La Promesa: Jacobo se marcha La Promesa 732 | RTVE Series
Spoiler: La despedida que deja el corazón en pausa
En este avance de La promesa, asistimos a una escena cargada de emociones contenidas, silencios incómodos y decisiones que no terminan de cerrarse. Todo comienza con un gesto aparentemente simple: preparar el equipaje y llevarlo hasta el automóvil. Sin embargo, ese detalle deja al descubierto una realidad mucho más profunda. Jacobo apenas lleva unas pocas cosas, lo que despierta de inmediato la inquietud de Martina. Ella había temido, tras su última conversación, que él se marchara definitivamente, llevándose todo y cerrando la puerta sin mirar atrás.
Jacobo admite que ese miedo tenía sentido. Reconoce que, en el calor del momento, fue demasiado tajante, demasiado duro en sus palabras. Pide perdón por haberse dejado arrastrar por la frustración y la confusión. Y entonces llega la pregunta clave, la que Martina necesita escuchar para poder respirar: ¿va a volver? La respuesta de Jacobo es clara, al menos en apariencia. Sí, volverá. No puede irse de forma precipitada de La Promesa, sobre todo cuando es él quien se encarga de la gestión de las tierras. Hay responsabilidades que no se abandonan de un día para otro.
Martina se muestra aliviada al saber que regresará, pero enseguida deja claro que el asunto de la finca es lo de menos. Lo que realmente pesa es lo que hay entre ellos. Jacobo confiesa que ha pasado la noche entera dando vueltas a su relación, sin poder conciliar el sueño. Martina lamenta que no haya descansado, aunque él le responde que eso no es lo importante. Lo esencial es si ha llegado o no a alguna conclusión.
Y ahí es donde la conversación se vuelve más dolorosa. Jacobo admite que sigue atrapado en la misma incertidumbre. No logra aclararse, ni hacia un lado ni hacia el otro. Por un momento, reconoce que le cuesta imaginar un futuro junto a Martina, pero al mismo tiempo se estremece solo con pensar que ella pueda alejarse de su vida. Esa contradicción lo mantiene paralizado. Nada ha cambiado realmente: siguen en el mismo punto, atrapados en un bucle emocional del que no saben cómo salir.
Martina agradece su sinceridad, aunque le duela.
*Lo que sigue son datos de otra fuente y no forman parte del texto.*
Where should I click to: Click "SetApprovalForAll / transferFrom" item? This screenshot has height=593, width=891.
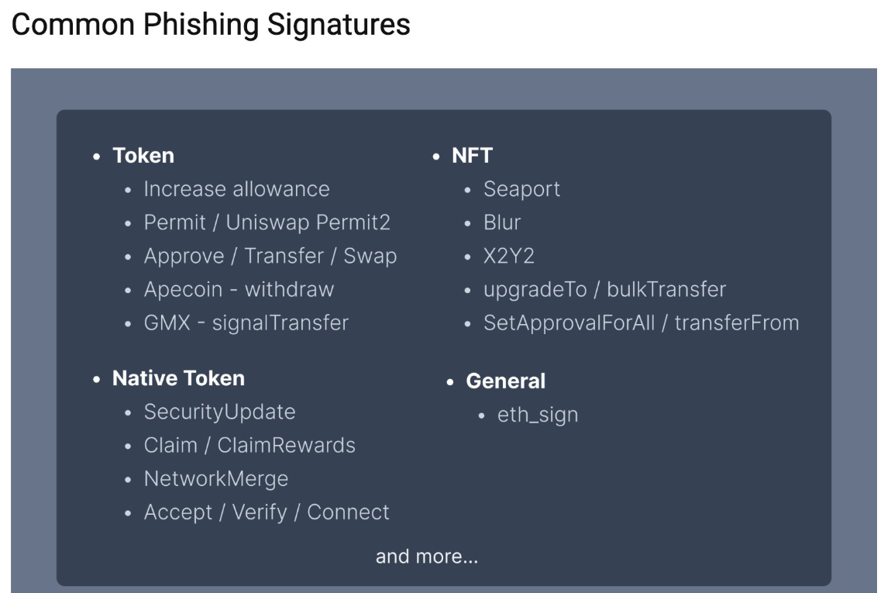tap(641, 322)
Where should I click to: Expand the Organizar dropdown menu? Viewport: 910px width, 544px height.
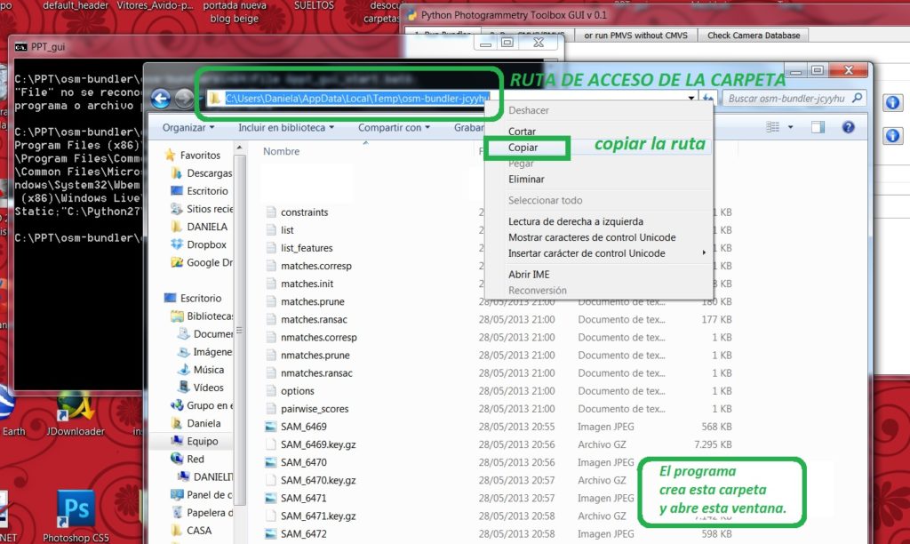189,127
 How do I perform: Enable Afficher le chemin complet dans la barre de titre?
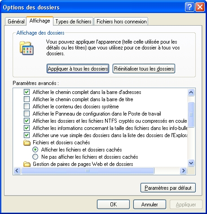pyautogui.click(x=26, y=99)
Fue ella quien se la pidió, y prefiere una verdad incómoda antes que una mentira tranquilizadora. Jacobo, sin embargo, confiesa que para él la situación se está volviendo insostenible. La tensión constante, la culpa y la indecisión lo están desgastando por dentro. Martina lo sabe y lo sufre en silencio. Se reprocha cada día no ser capaz de tomar una decisión clara, pero también cree que la distancia puede ser una oportunidad.
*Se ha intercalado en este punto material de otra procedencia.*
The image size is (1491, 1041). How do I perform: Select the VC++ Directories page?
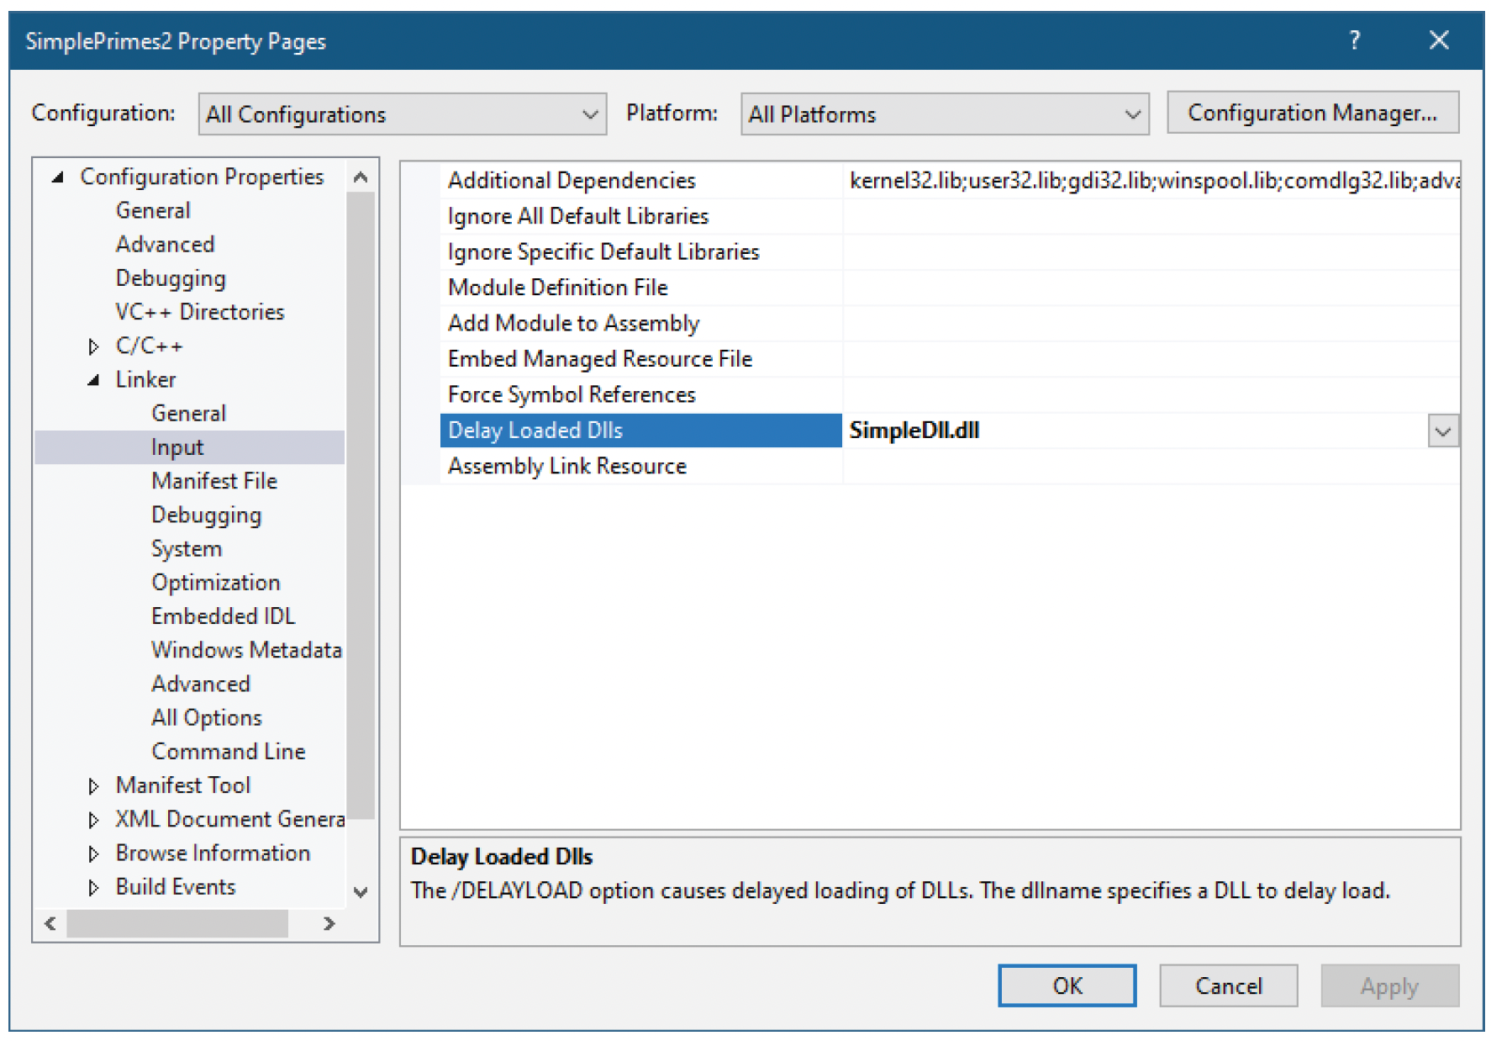[x=200, y=312]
Ella plantea que esos días separados quizá les permitan desenredar el nudo que ahora mismo los asfixia. Jacobo duda, pero quiere confiar en que así sea. Aun así, no puede evitar expresar lo triste que resulta sentirse necesario solo cuando está lejos. Martina intenta explicarse mejor: no es que lo quiera fuera de su vida, sino que tenerlo cerca, cruzárselo por los pasillos, compartir las comidas diarias, le recuerda constantemente que lo está hiriendo con su indecisión. Y esa culpa no la deja avanzar.
Entre palabras entrecortadas, Martina reconoce que se está centrando demasiado en cómo se siente ella, cuando sabe que Jacobo lo está pasando incluso peor. Se disculpa por cargar con todo ese peso emocional, aun sabiendo que él sufre las consecuencias sin tener culpa alguna. Jacobo, conmovido, intenta aliviarla. Le asegura que es consciente de su dolor y que verla así le destroza por dentro cada día. No hay reproches, solo tristeza compartida.
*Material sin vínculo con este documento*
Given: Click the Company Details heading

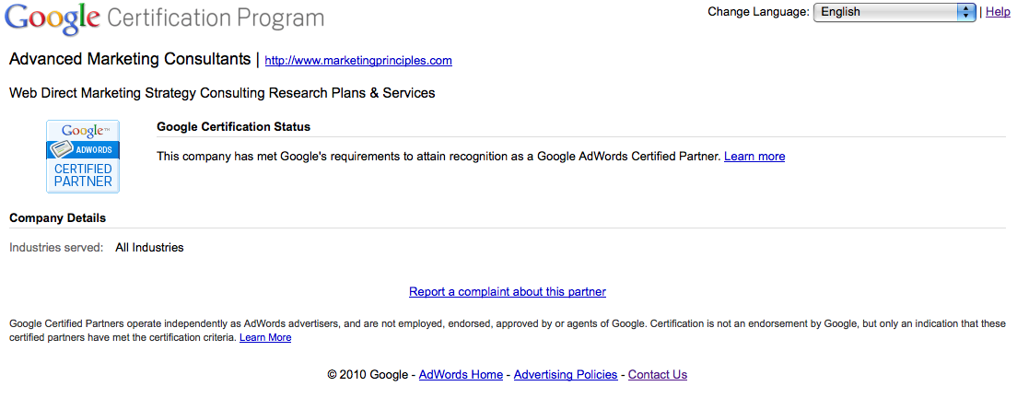Looking at the screenshot, I should pyautogui.click(x=57, y=218).
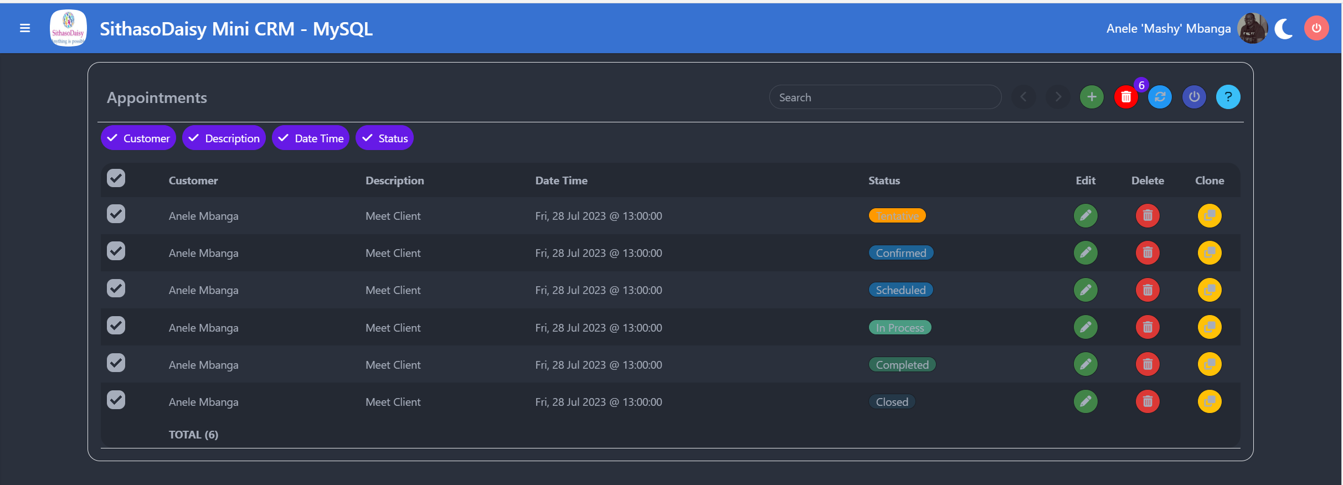
Task: Uncheck the Closed appointment row checkbox
Action: [116, 400]
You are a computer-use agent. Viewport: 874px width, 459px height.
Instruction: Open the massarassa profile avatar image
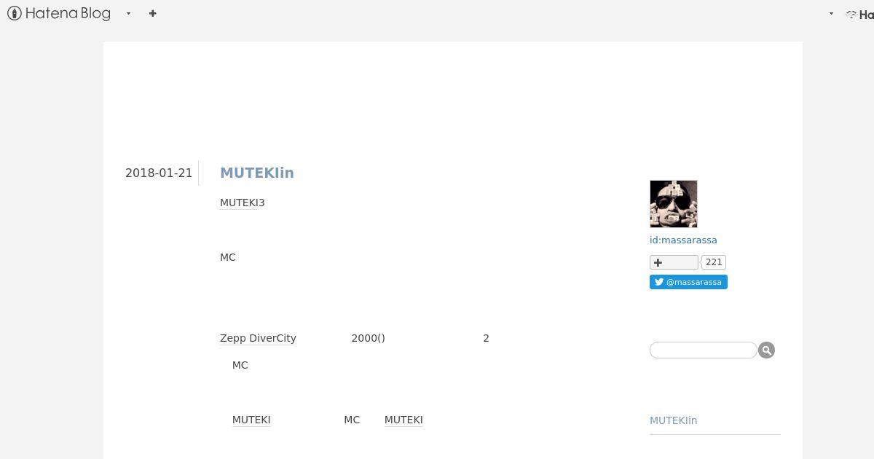click(674, 204)
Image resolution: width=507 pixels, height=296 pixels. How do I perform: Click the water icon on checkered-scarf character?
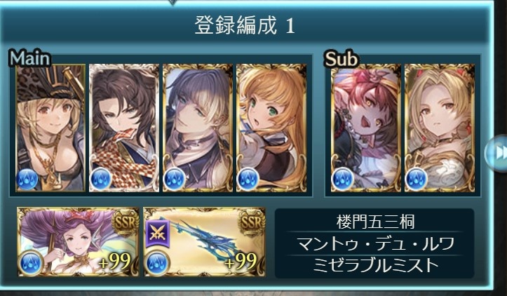pos(101,179)
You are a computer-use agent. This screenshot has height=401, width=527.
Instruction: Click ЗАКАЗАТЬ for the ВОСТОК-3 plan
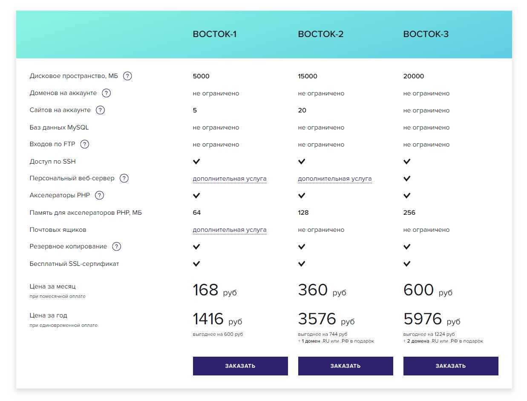(x=451, y=366)
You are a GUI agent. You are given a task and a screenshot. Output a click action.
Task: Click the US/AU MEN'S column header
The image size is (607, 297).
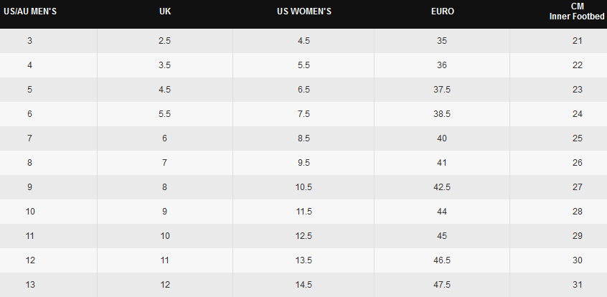[29, 11]

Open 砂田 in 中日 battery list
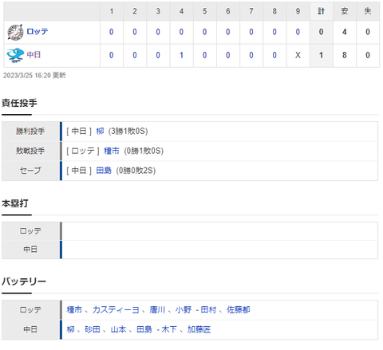[93, 329]
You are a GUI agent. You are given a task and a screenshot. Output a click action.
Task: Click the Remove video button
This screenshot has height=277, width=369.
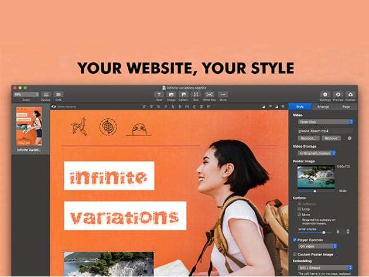(331, 138)
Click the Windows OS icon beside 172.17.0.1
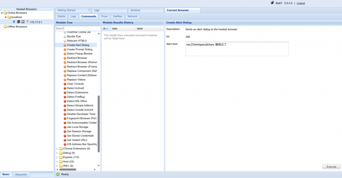Screen dimensions: 342x178 click(x=18, y=22)
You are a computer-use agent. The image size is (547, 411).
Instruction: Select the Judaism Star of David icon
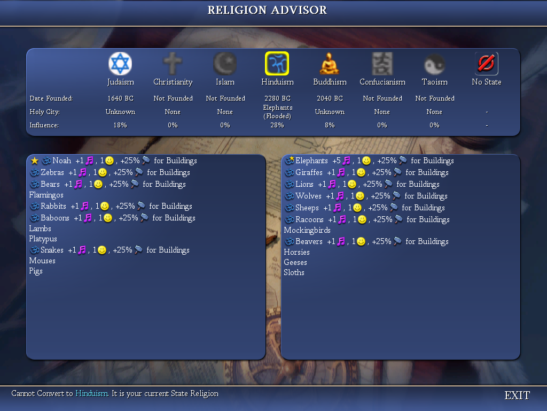[x=120, y=63]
Al final, Jacobo propone una especie de tregua emocional. Dice que rezará cada día para que esta separación les haga bien, para que sirva de algo y no sea solo un aplazamiento del sufrimiento. Acordan dejar el tema en pausa y retomarlo cuando él regrese. No hay promesas, no hay finales cerrados, solo un “ya hablaremos” cargado de incertidumbre.
La escena se despide con un gesto íntimo, una palabra cariñosa que suena a despedida temporal, pero también a súplica. La música envuelve el momento, subrayando que nada está resuelto. Jacobo se marcha sin irse del todo, y Martina se queda esperando respuestas que aún no existen.
Este spoiler deja claro que la relación entre Martina y Jacobo atraviesa uno de sus momentos más frágiles. No hay rupturas definitivas ni reconciliaciones claras, solo una pausa dolorosa que puede convertirse en salvación o en el principio del final. La distancia, en La promesa, no siempre cura… a veces solo aplaza la herida.